Imbauan ini terutama ditujukan kepada para lansia, kelompok usia yang paling rentan terhadap dampak gelombang panas.
Data pemerintah mencatat bahwa lebih dari 80 persen korban meninggal akibat serangan panas dalam lima tahun terakhir adalah warga lanjut usia.
Beberapa warga Tokyo memilih mengenakan pakaian khusus penolak panas dan menggunakan aksesori pelindung untuk bertahan dari terik matahari.
“Saya rendam syal ini di air, lalu lilitkan di leher. Rasanya sejuk,” ujar Junko Kobayashi (73) kepada kantor berita AFP.
“Saya juga pakai payung ini.
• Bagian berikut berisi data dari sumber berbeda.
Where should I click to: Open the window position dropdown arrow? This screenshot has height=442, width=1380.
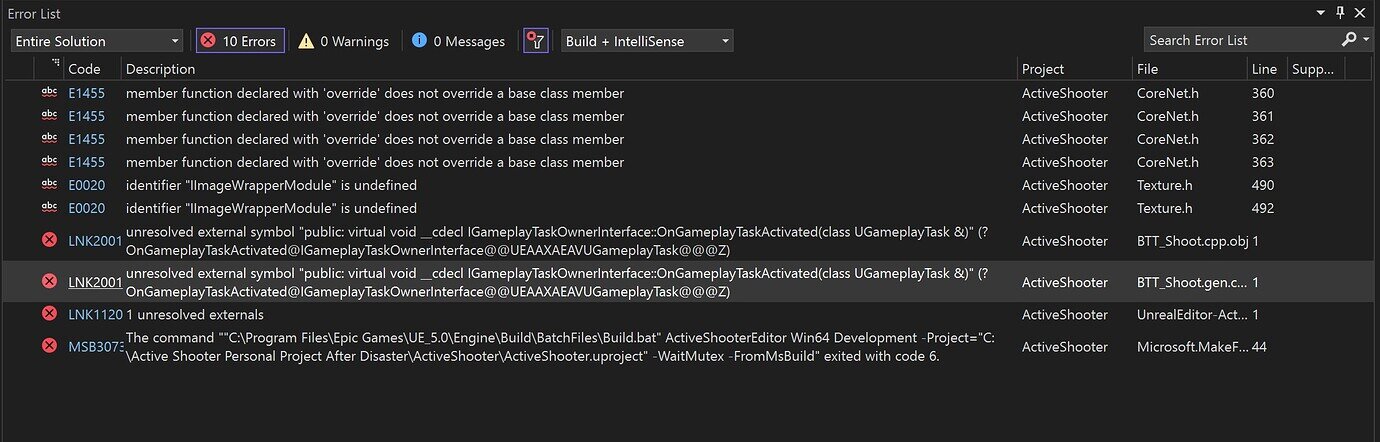pyautogui.click(x=1321, y=13)
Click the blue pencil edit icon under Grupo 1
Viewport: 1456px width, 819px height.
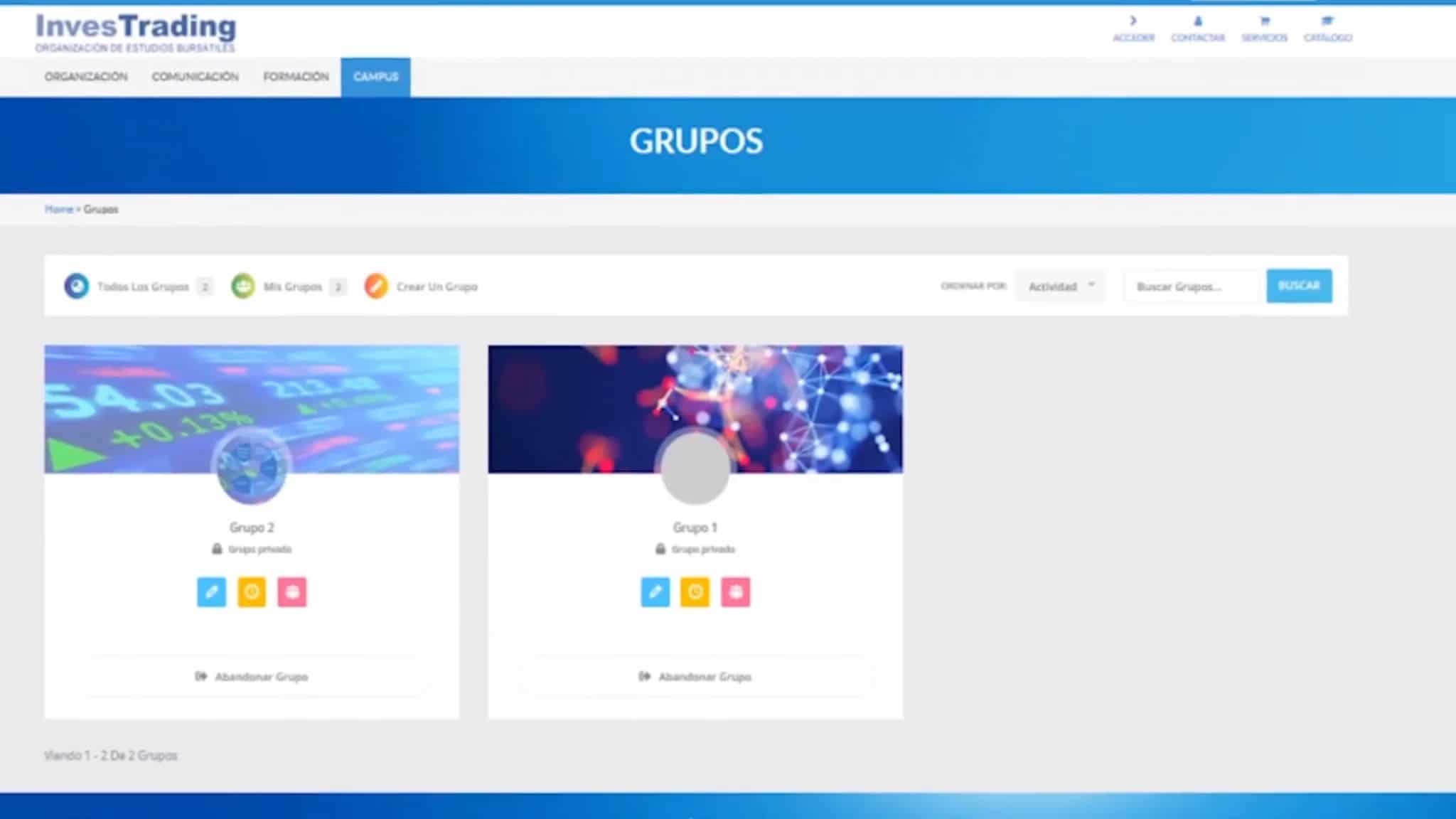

Bisa memblokir cahaya dan panas, jadi terasa lebih dingin.”
Warga lanjut usia lainnya, seperti Naoki Ito (80), mengaku rutin minum air meskipun hanya sedikit demi sedikit.
“Tidak perlu teguk besar, cukup sedikit-sedikit saja, yang penting teratur,” kata Ito.
Pemerintah Jepang juga rutin mengingatkan masyarakat untuk mengurangi aktivitas fisik di luar ruangan, menghindari paparan sinar matahari langsung, dan mencukupi kebutuhan cairan tubuh.
Kini, masyarakat juga diminta untuk melek informasi cuaca, karena kombinasi antara gelombang panas dan musim hujan meningkatkan risiko bencana ganda.
Menghadapi cuaca ekstrem yang semakin sulit diprediksi, kewaspadaan dan adaptasi menjadi kunci keselamatan.
Cuaca panas juga menjadi tantangan bagi para wisatawan asing yang tengah menikmati liburan di Jepang.
Pada Mei 2025, jumlah wisatawan mancanegara meningkat 21 persen dibandingkan tahun sebelumnya, menurut data resmi pariwisata.
“Sangat terik,” ungkap Jack Budd (31), turis asal Australia yang berusaha mencari tempat teduh bersama rekannya.
“Anginnya juga hangat, jadi sulit merasa sejuk kecuali masuk ke dalam ruangan,” ujarnya.